Cette page a été traduite par Google Traduction, un service de traduction instantanée. Aucune garantie n’est donnée quant à l’exactitude de ces traductions.

Retour à la version anglaise?

Prévenir et mettre fin aux mariages d'enfants, précoces et forcés - Déclaration de Girls Not Brides au Conseil des droits de l'homme

Conseil des droits de l'homme des Nations Unies, 26ème session
Panel de haut niveau sur la prévention et l'élimination des mariages d'enfants, des mariages précoces et forcés
23 juin 2014

Déclaration orale prononcée au nom du Centre de ressources pour les femmes Shirkat Gah par Lakshmi Sundaram, Girls Not Brides: Le partenariat mondial pour mettre fin au mariage des enfants

Merci Monsieur le Président. Le Centre de ressources pour les femmes Shirkat Gah, en collaboration avec Girls Not Brides, un partenariat mondial regroupant plus de 350 organisations de la société civile de plus de 60 pays, se réjouit de la contribution apportée par la discussion d'aujourd'hui et le rapport du HCDH A / HRC / 26/22 , mariage précoce et forcé.

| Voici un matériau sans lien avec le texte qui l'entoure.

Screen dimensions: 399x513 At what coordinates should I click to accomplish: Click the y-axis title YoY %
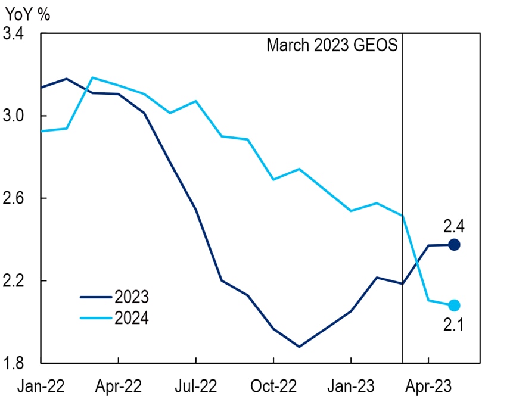(27, 14)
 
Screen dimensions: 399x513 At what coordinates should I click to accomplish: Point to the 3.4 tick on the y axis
(14, 34)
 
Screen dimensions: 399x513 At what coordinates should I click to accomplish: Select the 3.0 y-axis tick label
(14, 116)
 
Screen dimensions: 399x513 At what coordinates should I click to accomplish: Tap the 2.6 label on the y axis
(14, 198)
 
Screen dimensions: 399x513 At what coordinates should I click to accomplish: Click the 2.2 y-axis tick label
(14, 280)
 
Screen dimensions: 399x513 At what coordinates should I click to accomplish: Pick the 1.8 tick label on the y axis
(14, 363)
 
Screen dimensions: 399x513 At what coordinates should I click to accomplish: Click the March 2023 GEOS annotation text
(331, 46)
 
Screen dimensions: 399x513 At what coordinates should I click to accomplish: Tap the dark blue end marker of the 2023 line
(454, 244)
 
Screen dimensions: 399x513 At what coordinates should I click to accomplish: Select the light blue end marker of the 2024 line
(454, 306)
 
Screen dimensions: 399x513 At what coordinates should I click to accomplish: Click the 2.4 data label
(455, 226)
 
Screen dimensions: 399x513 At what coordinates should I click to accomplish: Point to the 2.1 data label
(455, 325)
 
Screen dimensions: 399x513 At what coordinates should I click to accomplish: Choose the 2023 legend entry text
(131, 296)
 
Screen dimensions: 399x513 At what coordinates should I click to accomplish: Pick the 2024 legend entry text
(131, 317)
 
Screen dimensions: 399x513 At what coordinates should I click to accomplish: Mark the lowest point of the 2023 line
(299, 347)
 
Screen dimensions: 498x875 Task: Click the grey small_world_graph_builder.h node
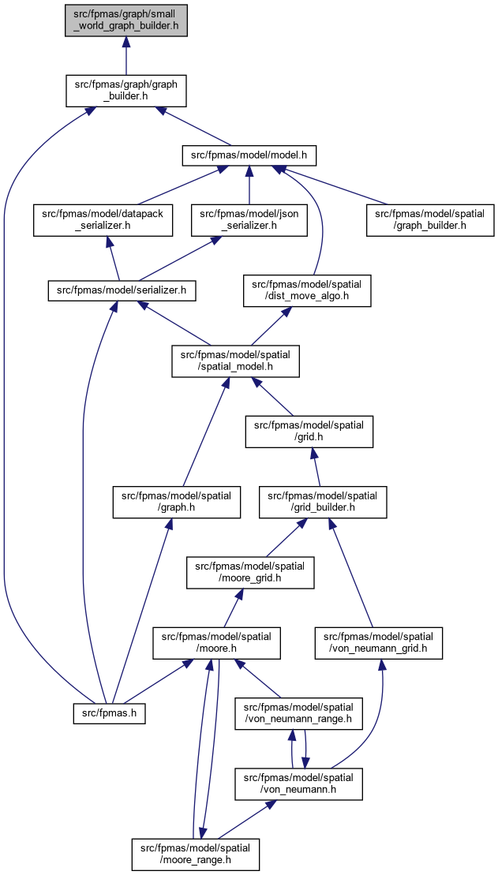(126, 20)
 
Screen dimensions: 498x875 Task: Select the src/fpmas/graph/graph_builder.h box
(126, 91)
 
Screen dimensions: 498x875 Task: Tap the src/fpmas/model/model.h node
(249, 155)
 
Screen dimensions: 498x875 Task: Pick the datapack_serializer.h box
(103, 220)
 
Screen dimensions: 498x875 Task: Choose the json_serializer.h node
(249, 220)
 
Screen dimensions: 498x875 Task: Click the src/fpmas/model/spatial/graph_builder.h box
(430, 220)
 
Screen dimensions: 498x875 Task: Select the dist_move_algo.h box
(307, 290)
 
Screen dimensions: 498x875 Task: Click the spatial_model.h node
(236, 361)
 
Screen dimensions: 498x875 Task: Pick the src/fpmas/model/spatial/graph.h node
(177, 502)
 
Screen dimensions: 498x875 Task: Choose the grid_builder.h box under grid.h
(323, 502)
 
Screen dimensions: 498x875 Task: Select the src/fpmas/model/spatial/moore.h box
(216, 643)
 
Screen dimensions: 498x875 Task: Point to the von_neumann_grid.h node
(379, 643)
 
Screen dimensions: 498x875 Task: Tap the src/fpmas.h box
(110, 713)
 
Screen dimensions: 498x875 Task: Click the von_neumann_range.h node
(299, 713)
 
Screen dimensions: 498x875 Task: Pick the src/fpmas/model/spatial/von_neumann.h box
(299, 783)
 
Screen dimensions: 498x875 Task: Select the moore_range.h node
(196, 854)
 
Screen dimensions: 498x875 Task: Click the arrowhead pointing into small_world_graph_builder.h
(126, 43)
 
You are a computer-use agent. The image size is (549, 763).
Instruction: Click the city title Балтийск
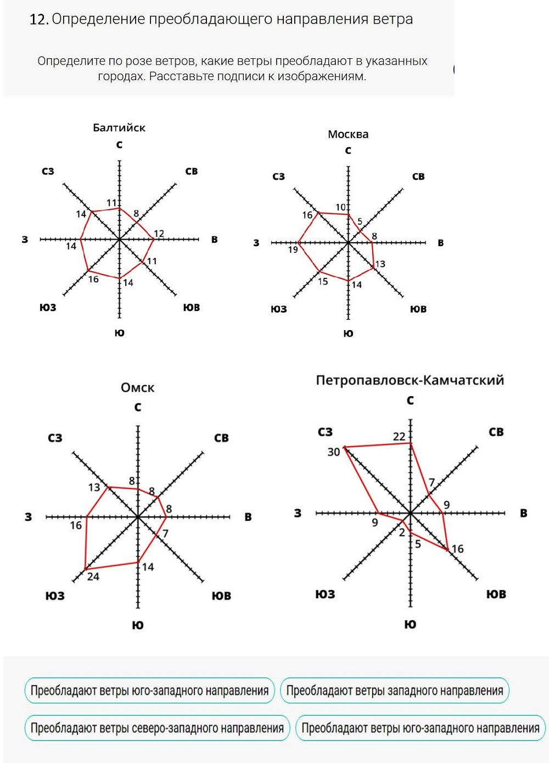point(119,128)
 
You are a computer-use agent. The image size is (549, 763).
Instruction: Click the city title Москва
point(348,134)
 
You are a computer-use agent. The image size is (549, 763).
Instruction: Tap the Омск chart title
point(137,388)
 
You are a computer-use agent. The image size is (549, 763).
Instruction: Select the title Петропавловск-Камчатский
point(410,380)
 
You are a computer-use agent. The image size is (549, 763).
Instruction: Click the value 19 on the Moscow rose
point(293,250)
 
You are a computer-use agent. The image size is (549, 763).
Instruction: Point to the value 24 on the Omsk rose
point(93,577)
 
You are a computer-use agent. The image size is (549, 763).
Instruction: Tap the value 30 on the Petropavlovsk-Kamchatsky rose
point(334,452)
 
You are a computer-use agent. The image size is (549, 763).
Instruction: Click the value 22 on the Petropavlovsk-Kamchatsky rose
point(399,437)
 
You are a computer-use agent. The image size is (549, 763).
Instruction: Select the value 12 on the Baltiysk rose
point(159,233)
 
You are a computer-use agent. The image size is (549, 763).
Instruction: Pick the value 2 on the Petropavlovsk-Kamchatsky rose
point(402,532)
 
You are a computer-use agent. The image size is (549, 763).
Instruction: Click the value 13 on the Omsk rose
point(94,487)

Comme l'a reconnu le panel d'aujourd'hui, ainsi que dans la résolution A / HRC / RES / 24/23 du Conseil des droits de l'homme, les mariages d'enfants, les mariages précoces et les mariages forcés violent un éventail de droits fondamentaux des filles; y compris le droit de vivre sans violence et exploitation, à l'éducation, à l'égalité, à la non-discrimination, de participer aux décisions qui les concernent, d'accéder au plus haut niveau de santé possible, y compris la santé sexuelle et reproductive. Nous nous félicitons du rapport et de ses recommandations, en particulier des définitions du mariage d'enfants, du mariage précoce et du mariage forcé. Nous encourageons le Conseil des droits de l'homme à continuer de traiter cette question, y compris dans le cadre du processus d'examen périodique universel, des organes de surveillance des traités et des procédures spéciales, à continuer de faire des recommandations énergiques aux États Membres pour qu'ils s'acquittent de leurs obligations en matière de droits de l'homme. mariages d'enfants, mariages précoces et forcés.

Nous exhortons les gouvernements à veiller à ce que les cadres juridiques nationaux soient conformes aux normes internationales des droits de l'homme. En conséquence, nous appelons les gouvernements à édicter, à faire respecter et à sensibiliser le public à la législation qui fixe à 18 ans l'âge minimum du mariage pour les filles et les garçons, notamment en veillant à ce que la législation nationale soit conforme au droit international et en affirmant la primauté du droit national. sur les lois religieuses ou coutumières. Dans de nombreux pays où l'âge légal est de 18 ans, les filles peuvent être mariées plus tôt avec le consentement de leurs parents. Cependant, ce sont souvent les parents ou les tuteurs eux-mêmes qui forcent les filles à se marier. Le «consentement parental» ne doit donc pas être utilisé pour excuser les mariages d'enfants, les mariages précoces et les mariages forcés. En outre, lorsqu'une fille semble consentir au mariage, ce consentement devrait être examiné dans le contexte de normes sociales discriminatoires, de pressions de la famille et du manque d'autres options.

Mettre fin aux mariages d'enfants, précoces et forcés est une entreprise à long terme qui nécessitera une action globale et coordonnée de tous les ministères et en partenariat avec la société civile et les autres parties prenantes concernées. Nous appelons les gouvernements à reconnaître le rôle crucial joué par les organisations de la société civile, en particulier les groupes communautaires et les chefs religieux et communautaires, et à collaborer étroitement avec eux pour élaborer et mettre en œuvre des solutions.

Enfin, il est important de reconnaître les mariages d'enfants, les mariages précoces et les mariages forcés non seulement comme une série de violations des droits de l'homme, mais également comme un obstacle au développement. La résolution du Conseil des droits de l'homme (A / HRC / RES / 24/23) adoptée l'an dernier reconnaissait que «la persistance des mariages d'enfants, des mariages précoces et forcés contribue à nuire à la réalisation des objectifs du Millénaire pour le développement ainsi qu'à la croissance économique durable et inclusive et à la cohésion sociale. et que, par conséquent, l'élimination des mariages d'enfants, des mariages précoces et forcés devrait être prise en compte dans le débat sur le programme de développement pour l'après-2015 ». Nous encourageons donc tous les gouvernements à soutenir l'objectif de mettre fin aux mariages d'enfants, aux mariages précoces et aux mariages forcés dans le cadre de développement pour l'après-2015.